Plantar fasciitis is a particular affliction of the feet, caused by enduring strain on the tough “bowstring” Plantar fascia. It is a ligament extending from the heel directly to your toes, furnishing stability and shape to the arch of the foot. As you walk, this resilient fiber creates a coiled steadfastness.
Plantar fasciitis is a condition that is fairly prevalent, impacting about 1 out of every 10 adults. It can be experienced by individuals regardless of their athletic status. It is more frequently observed among individuals whose jobs require prolonged standing on unforgiving surfaces and those engaged in physical activities like long-distance running.
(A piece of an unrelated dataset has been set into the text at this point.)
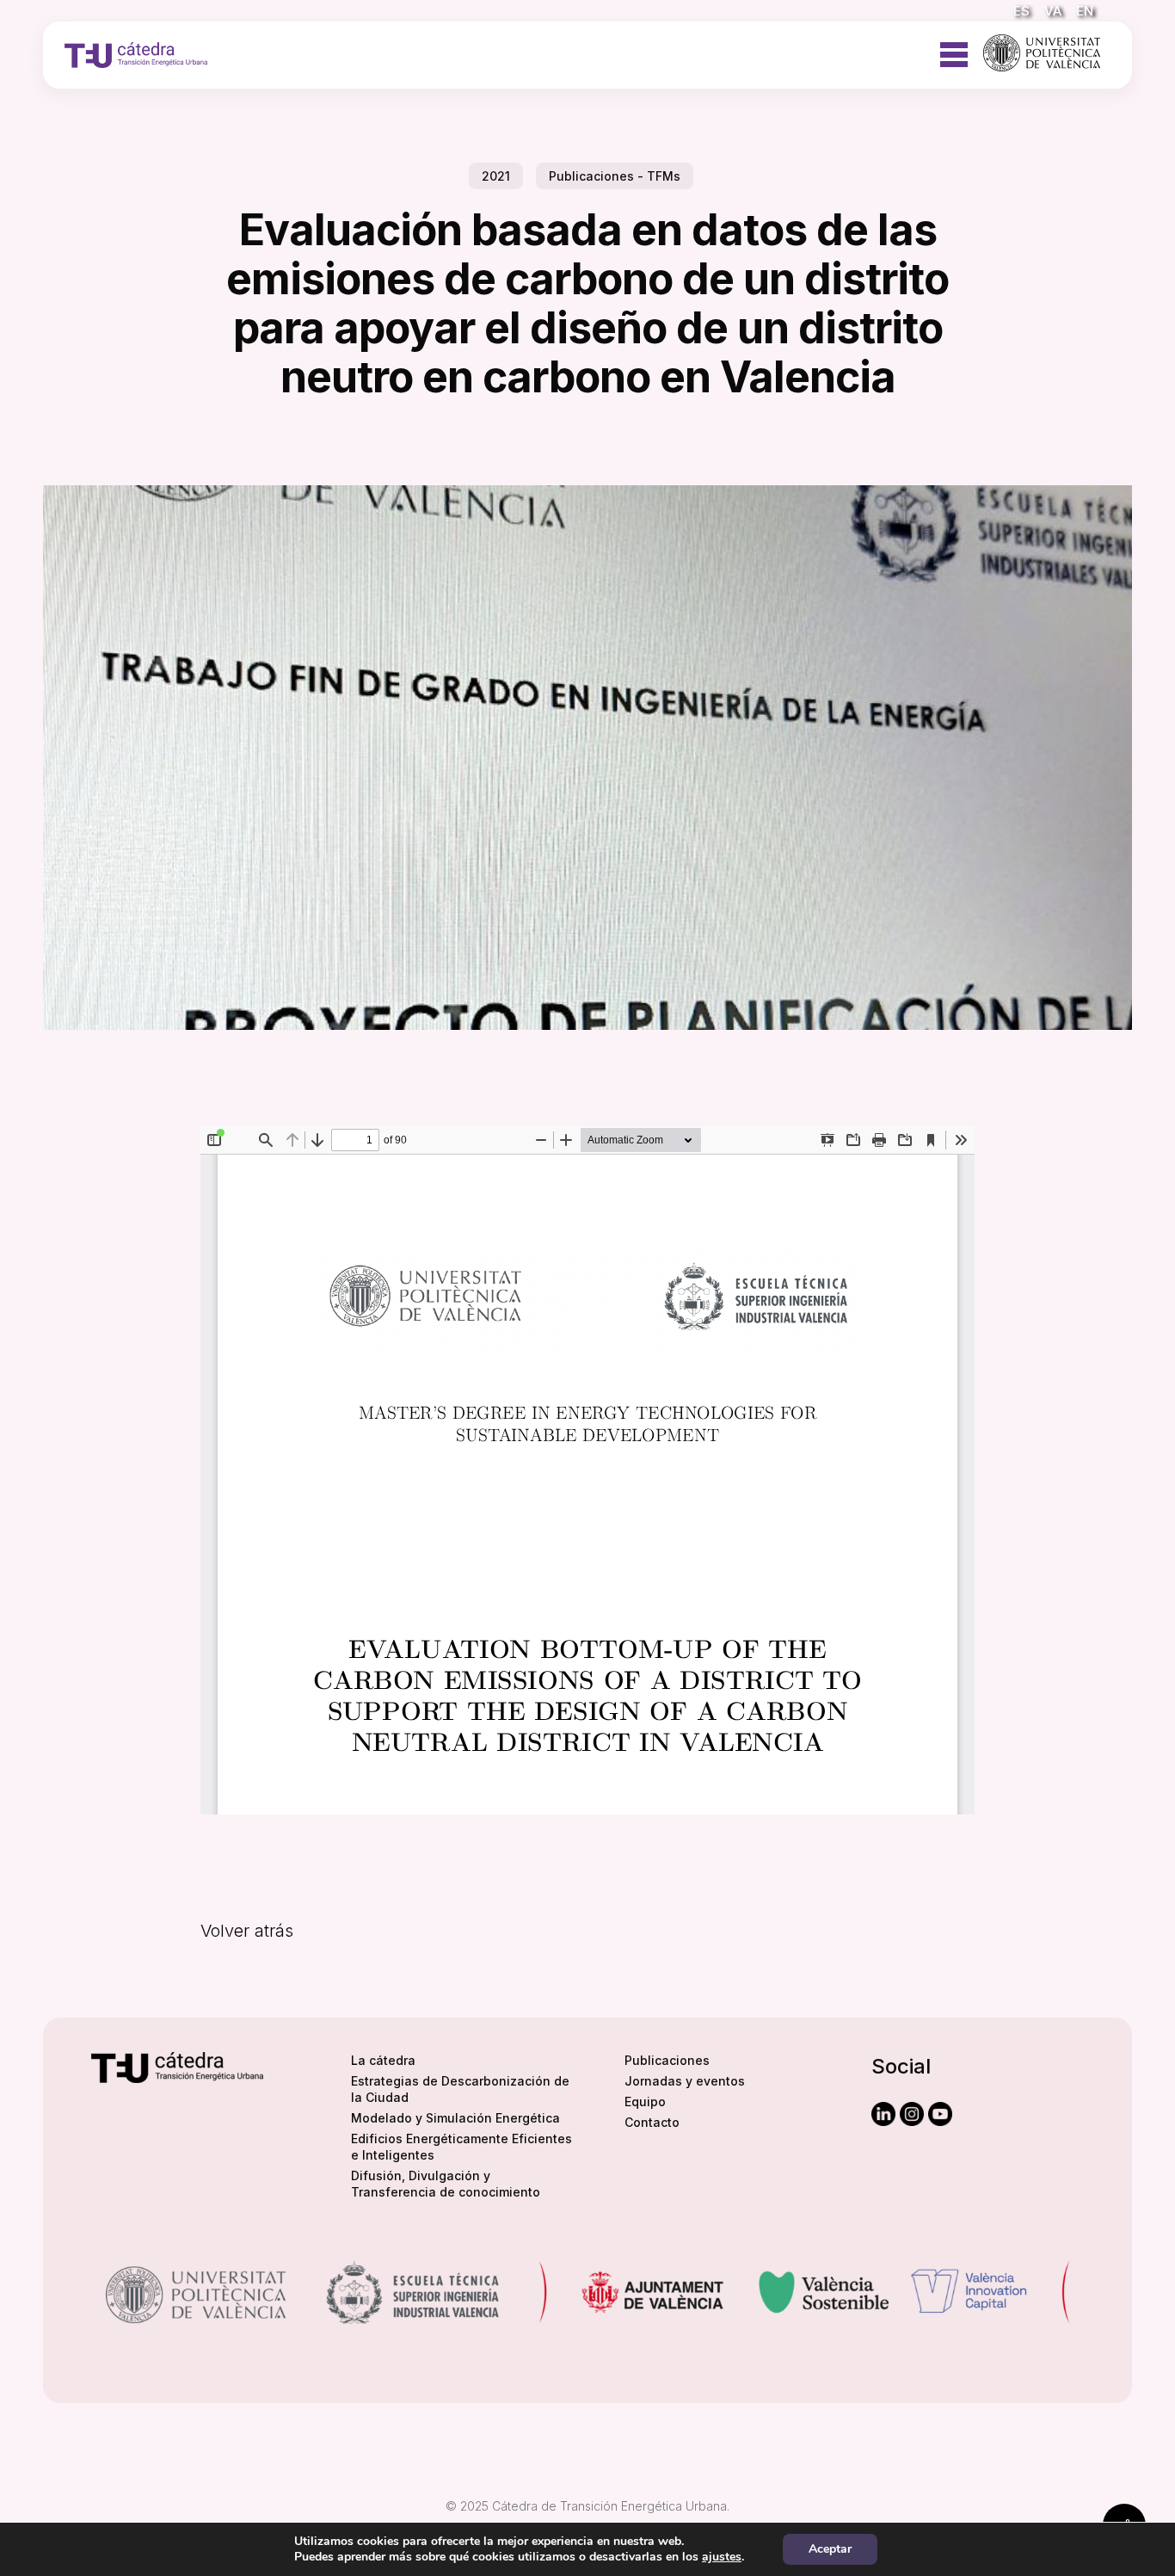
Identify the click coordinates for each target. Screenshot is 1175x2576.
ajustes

Various factors contribute to the strain experienced by your plantar fascia. Plantar fasciitis is not solely caused by excessive exercise, standing, or walking. Common risk factors encompass the following:
• Age: Plantar Fasciitis is prevalent among individuals aged 40 to 60
• Gender: Frequently observed in women compared to men
• Weight: Being overweight increases the risk
• Diabetes: Individuals with diabetes are more susceptible to developing plantar fasciitis
• Flexibility: Reduced ankle movement can heighten the peril
• Foot type: It is more common in people with high arched feet
• Footwear: Old or poor quality footwear can also escalate the risk
.
The symptoms commonly associated with this condition include:
1. Variable pain: Individuals typically experience pain in the heel bone, primarily on the sole of the foot. Many people describe it as “first step” pain, occurring when they initially stand up. This pain may improve throughout the day and with physical activity, but it tends to worsen towards the end of the day or after prolonged exertion. In severe cases, the pain originating from the plantar fascia can be intense enough to hinder participation in sports and cause a noticeable limp.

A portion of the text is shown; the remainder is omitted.